How Now, Gold Cow?

So, I wrote a book…but I have not been goodly enough to do much blogging about it. This was not intentional. This was mainly because of the furious pace of travel, lawsuits, the odd threat — and the fact that I was serving full time as a journalism fellow at the University of Colorado at Boulder, trying to do my best to live a quiet life. I have since made amends, and will be writing regularly about my continuing fascination with sins of affinity and cultures of corruption. Healthy stuff like that.

Let’s start today with Goldman Sachs letting us all know that oil supply is headed for levels that are “critically tight,” sending prices in the U.S. up to nearly $100 again and in Europe still higher. This contrasts somewhat with the bank’s remarks in April that “supply-demand fundamentals are significantly less tight,” made by the bank’s chief energy analyst David Greely. At the time, this prodded oil prices into a temporary swan dive that proved a good buying opportunity for — some would say — Goldman. Mind you, oil supplies in the U.S. have been near their upper limits for most of the year, so not sure what the rumpus is about.

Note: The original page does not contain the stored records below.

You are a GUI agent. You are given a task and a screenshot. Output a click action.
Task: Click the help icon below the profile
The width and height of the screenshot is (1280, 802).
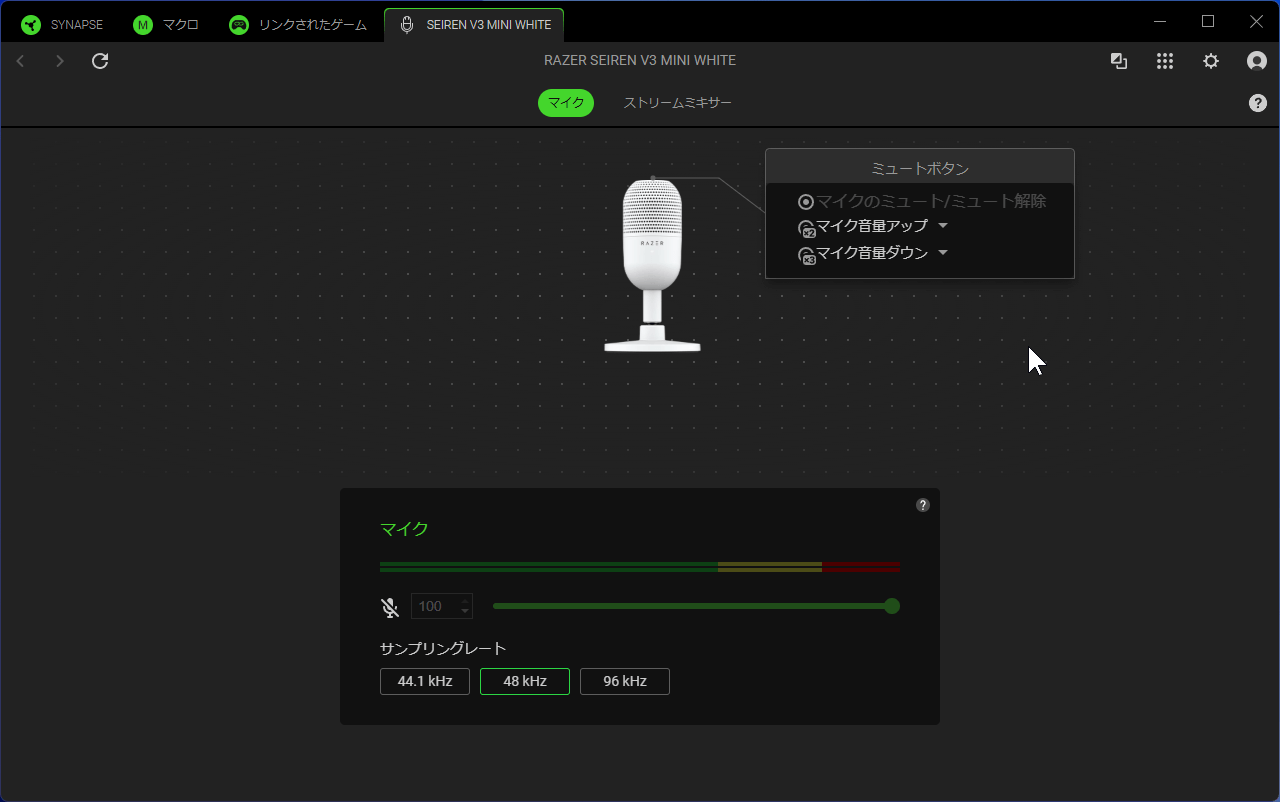(1258, 103)
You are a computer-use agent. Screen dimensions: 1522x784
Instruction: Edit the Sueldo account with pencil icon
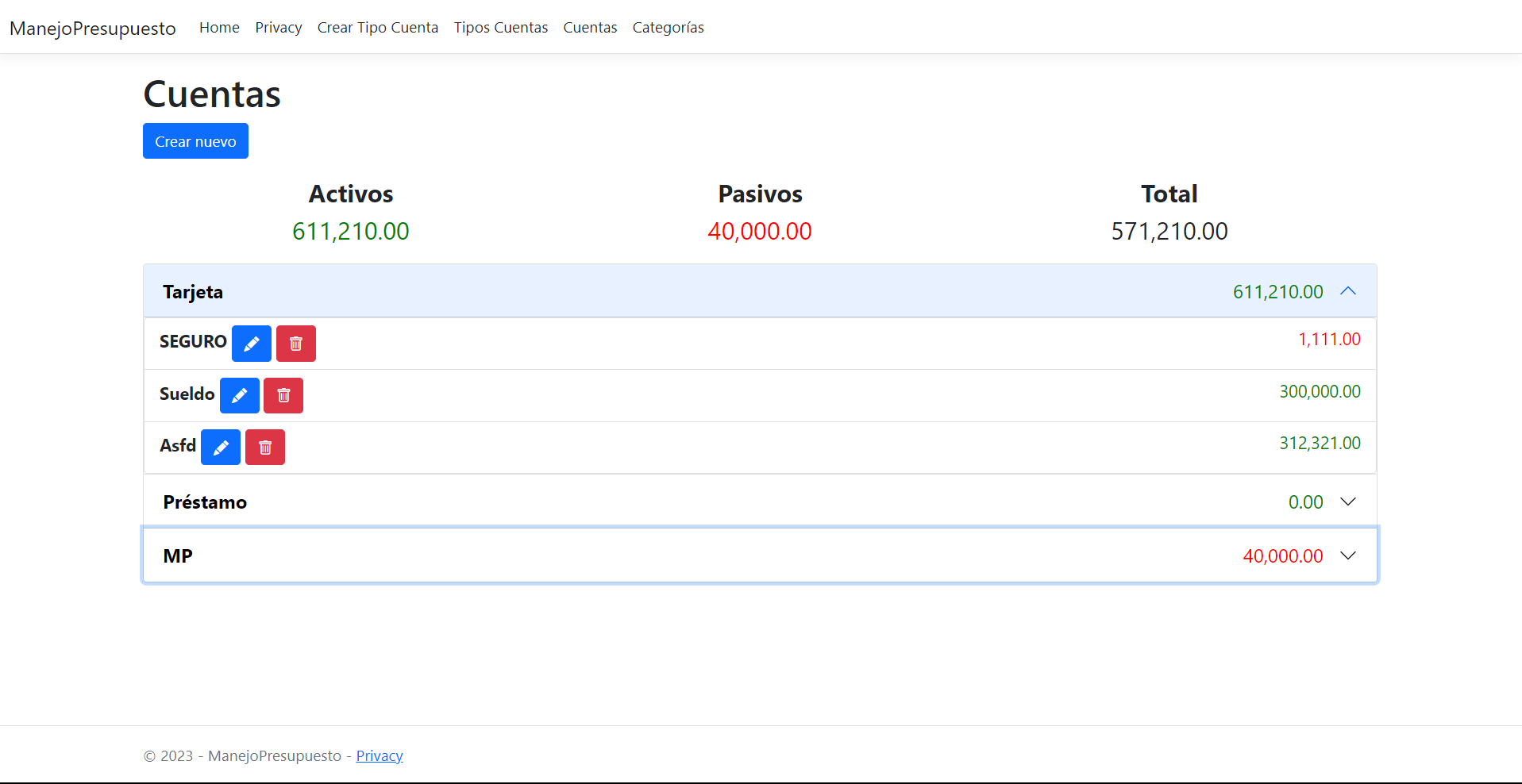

By May, however, Goldman pulled an about-face with its global head of commodities strategy, Jeffrey Currie, predicting that the loss of oil production due to the conflict in Libya would cause oil prices to surge. On cue, they did. Never mind that the Libyan conflict began in February, raging throughout Goldman’s projection of a price crash. Or that Libyan oil production has been a tiny drop in the global bucket (1.6 million barrels a day to the 20 million-plus a day consumed by the U.S. alone).

All told, Goldman’s prediction came just a few weeks after the bank told its clients to dump their oil investments. It makes one wonder which bank doubling as the world’s largest commodities trader was buying oil during that time?

Today, Goldman has forecast oil will keep climbing well into 2012 as the economy recovers. Time to get back on the buyer’s bandwagon for those who so far have managed to stomach the Goldman whiplash.

Putting it another way, if you were a long-term bull in the oil market — which Goldman says it is — but the price was getting, shall we say, a tad rich, would it not be a good idea to scare up some losses in order to buy big on the dip?

Of course, maybe that’s not what happened. I’m just sayin’.